Смерть — отделенность от Бога 72 страница



Имя действительно может слиться с существом: не то имя, которое мы знаем друг за другом, клички, а какое-то более глубинное имя, то, о котором говорится в книге Откровения (Откр 2:17). Этим обозначается неповторимость нашего отношения с Богом, неповторимость той связи, которая есть у каждого из нас с Богом. Мы для Него единственны и неповторимы, у каждого из нас в премудрости Божественных глубин есть имя — может быть, то самое слово, которое Бог произнес, когда любовью нас вызвал к бытию, и которое откроется перед нами как эта наша единственность и неповторимость в Его глазах, в Его сердце.

Имя имеет еще одно, более практическое значение. Имя — это единственный способ обозначить предмет, зверя, человека, даже Бога. И как бережно мы относимся к имени тех людей, которых мы любим, которых почитаем! Никто из нас не позволит, чтобы кто-нибудь шуточно или унизительно, грязно произнес имя любимого, почитаемого нами человека. Это нас взорвет, возмутит, мы этого не допустим! А вместе с этим как легко мы допускаем в своей речи легкомысленное, пустое, а порой даже кощунственное употребление имени Божия. Как легко мы восклицаем Его имя, и как нечутки мы к тому, что порой вокруг нас употребляется Его имя шуточно или унизительно.

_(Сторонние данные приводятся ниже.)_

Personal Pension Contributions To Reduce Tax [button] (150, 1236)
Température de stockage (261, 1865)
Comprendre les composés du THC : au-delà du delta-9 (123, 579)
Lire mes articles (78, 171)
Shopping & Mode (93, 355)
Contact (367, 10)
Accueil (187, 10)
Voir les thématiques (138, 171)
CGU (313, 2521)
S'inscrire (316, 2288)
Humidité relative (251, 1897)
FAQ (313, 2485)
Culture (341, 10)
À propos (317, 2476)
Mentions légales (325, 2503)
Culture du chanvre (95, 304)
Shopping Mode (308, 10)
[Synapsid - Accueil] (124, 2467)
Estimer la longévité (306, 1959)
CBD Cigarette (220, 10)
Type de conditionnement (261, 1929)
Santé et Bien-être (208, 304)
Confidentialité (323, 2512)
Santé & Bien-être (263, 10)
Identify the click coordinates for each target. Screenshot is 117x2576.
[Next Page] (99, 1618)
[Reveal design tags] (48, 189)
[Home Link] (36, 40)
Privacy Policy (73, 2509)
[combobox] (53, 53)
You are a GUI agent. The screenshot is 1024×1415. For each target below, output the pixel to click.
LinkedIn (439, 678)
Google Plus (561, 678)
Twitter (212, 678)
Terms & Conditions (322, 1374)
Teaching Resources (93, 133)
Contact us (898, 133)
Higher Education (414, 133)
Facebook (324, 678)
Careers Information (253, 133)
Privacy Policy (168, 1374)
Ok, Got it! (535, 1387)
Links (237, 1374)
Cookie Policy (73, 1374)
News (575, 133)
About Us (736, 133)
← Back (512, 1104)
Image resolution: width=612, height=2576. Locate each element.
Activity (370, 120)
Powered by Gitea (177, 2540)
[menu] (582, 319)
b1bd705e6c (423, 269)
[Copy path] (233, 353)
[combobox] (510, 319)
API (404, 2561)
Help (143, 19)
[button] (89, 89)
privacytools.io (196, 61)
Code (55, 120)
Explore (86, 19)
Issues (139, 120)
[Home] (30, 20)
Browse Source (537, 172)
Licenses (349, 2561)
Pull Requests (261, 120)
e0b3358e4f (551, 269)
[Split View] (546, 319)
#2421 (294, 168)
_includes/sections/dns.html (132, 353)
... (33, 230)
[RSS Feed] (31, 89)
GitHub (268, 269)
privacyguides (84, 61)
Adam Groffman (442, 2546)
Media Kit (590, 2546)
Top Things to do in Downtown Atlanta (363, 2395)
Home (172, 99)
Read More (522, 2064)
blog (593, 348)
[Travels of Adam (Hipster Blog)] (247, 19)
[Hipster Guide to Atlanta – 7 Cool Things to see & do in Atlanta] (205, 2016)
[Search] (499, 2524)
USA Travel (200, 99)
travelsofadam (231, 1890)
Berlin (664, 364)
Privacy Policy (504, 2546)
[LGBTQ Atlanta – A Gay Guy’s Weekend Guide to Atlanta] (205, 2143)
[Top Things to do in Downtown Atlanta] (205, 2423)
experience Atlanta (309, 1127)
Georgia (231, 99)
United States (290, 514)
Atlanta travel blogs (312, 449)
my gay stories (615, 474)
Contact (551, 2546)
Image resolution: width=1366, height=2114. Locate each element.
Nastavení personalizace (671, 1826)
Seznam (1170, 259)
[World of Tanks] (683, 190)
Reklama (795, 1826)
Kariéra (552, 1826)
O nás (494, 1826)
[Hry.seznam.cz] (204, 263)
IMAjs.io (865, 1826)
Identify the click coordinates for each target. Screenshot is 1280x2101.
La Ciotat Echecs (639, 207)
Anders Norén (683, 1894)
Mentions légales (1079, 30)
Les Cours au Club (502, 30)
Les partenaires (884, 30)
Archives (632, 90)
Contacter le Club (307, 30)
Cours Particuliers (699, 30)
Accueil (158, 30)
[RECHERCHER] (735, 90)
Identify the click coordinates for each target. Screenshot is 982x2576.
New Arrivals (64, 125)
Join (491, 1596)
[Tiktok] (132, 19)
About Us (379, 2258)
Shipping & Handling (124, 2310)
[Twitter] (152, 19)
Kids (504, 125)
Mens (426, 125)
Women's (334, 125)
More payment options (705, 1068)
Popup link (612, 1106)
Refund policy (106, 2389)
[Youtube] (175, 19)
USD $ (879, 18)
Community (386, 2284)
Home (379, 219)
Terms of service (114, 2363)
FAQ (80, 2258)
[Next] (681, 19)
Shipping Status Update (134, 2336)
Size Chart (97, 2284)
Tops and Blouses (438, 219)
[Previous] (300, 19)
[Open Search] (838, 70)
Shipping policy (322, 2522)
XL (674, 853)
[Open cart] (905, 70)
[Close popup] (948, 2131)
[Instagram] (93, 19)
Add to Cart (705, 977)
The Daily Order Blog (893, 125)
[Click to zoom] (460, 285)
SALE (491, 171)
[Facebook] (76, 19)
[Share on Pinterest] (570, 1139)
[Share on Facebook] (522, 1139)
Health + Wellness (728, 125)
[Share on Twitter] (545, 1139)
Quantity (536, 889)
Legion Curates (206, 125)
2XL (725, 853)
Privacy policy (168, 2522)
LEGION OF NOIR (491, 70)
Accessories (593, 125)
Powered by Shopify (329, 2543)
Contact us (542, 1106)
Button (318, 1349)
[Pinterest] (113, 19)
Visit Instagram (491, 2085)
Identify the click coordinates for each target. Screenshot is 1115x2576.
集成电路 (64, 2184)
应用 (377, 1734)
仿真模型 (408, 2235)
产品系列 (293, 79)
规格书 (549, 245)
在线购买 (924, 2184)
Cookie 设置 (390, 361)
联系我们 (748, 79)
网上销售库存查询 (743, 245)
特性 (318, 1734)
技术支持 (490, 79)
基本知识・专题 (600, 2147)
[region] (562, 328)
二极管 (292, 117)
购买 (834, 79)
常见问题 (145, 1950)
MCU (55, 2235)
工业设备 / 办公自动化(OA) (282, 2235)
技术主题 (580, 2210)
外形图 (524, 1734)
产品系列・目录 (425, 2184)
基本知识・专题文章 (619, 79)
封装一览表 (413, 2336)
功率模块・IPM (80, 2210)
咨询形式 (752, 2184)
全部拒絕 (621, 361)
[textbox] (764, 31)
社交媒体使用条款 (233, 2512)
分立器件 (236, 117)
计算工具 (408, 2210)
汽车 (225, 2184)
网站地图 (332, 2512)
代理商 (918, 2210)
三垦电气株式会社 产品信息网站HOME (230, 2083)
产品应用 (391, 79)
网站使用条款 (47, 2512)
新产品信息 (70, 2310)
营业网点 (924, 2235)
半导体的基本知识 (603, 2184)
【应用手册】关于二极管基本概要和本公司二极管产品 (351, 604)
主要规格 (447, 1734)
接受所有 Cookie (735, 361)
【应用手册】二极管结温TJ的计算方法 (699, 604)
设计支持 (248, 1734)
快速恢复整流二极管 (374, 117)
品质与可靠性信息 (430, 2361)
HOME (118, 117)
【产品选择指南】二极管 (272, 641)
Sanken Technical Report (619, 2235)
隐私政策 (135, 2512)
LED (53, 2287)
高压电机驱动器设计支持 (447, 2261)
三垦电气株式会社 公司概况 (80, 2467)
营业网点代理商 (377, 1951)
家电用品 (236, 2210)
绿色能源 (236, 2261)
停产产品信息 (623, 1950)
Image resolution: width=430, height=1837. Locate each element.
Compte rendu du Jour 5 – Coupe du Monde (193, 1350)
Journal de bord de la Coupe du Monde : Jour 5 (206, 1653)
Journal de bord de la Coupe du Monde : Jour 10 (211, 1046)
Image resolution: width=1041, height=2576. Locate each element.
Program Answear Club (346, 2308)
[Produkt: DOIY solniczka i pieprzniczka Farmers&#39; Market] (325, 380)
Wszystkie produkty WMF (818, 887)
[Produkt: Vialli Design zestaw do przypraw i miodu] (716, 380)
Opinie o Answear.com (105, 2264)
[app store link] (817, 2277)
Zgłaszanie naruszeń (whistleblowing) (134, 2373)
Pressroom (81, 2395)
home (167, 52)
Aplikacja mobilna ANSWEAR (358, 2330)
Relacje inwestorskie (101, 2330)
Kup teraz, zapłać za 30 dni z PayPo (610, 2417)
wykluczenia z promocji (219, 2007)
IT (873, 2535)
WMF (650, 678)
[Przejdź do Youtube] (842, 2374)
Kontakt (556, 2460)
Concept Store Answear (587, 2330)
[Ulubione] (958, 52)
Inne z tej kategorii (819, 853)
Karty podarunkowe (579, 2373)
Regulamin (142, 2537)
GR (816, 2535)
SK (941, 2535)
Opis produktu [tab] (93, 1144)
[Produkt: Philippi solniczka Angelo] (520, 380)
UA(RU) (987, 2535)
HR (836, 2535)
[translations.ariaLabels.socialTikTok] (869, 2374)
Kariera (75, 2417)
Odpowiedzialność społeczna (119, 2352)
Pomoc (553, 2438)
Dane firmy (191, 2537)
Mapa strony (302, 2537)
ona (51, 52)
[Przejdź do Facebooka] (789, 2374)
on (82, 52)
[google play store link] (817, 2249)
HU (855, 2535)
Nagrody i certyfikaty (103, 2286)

Вот о чем мы молим: о том, чтобы мы сумели так воспринять наше сыновство, так переживали бы себя дочерьми и сыновьями Божиими, чтобы нам было невыносимо употребление Божиего имени иначе чем с благоговением, молитвенно, трепетно. Так можем мы молиться, так можем мы думать о Боге, и лишь поскольку мы вырастаем в такую меру отношения к Самому Богу, отношения к Его имени, к святости и святыни этого Имени, мы вырастаем постепенно и порой с трудом в какую-то меру нашего сыновства. Да святится имя Твое! Пусть Твое имя будет святыней неприкосновенной, недосягаемой, святыней, перед которой можно только преклониться. Это имя зажигает в нас благоговение, трепет, любовь, радость, покаяние — имя, которое нас связывает с Богом той единственностью и неповторимостью взаимности, когда перед нами открывается Он и мы познаем Его так, как, по обетованию апостола Павла (1 Кор 13:12), сами Им познаны.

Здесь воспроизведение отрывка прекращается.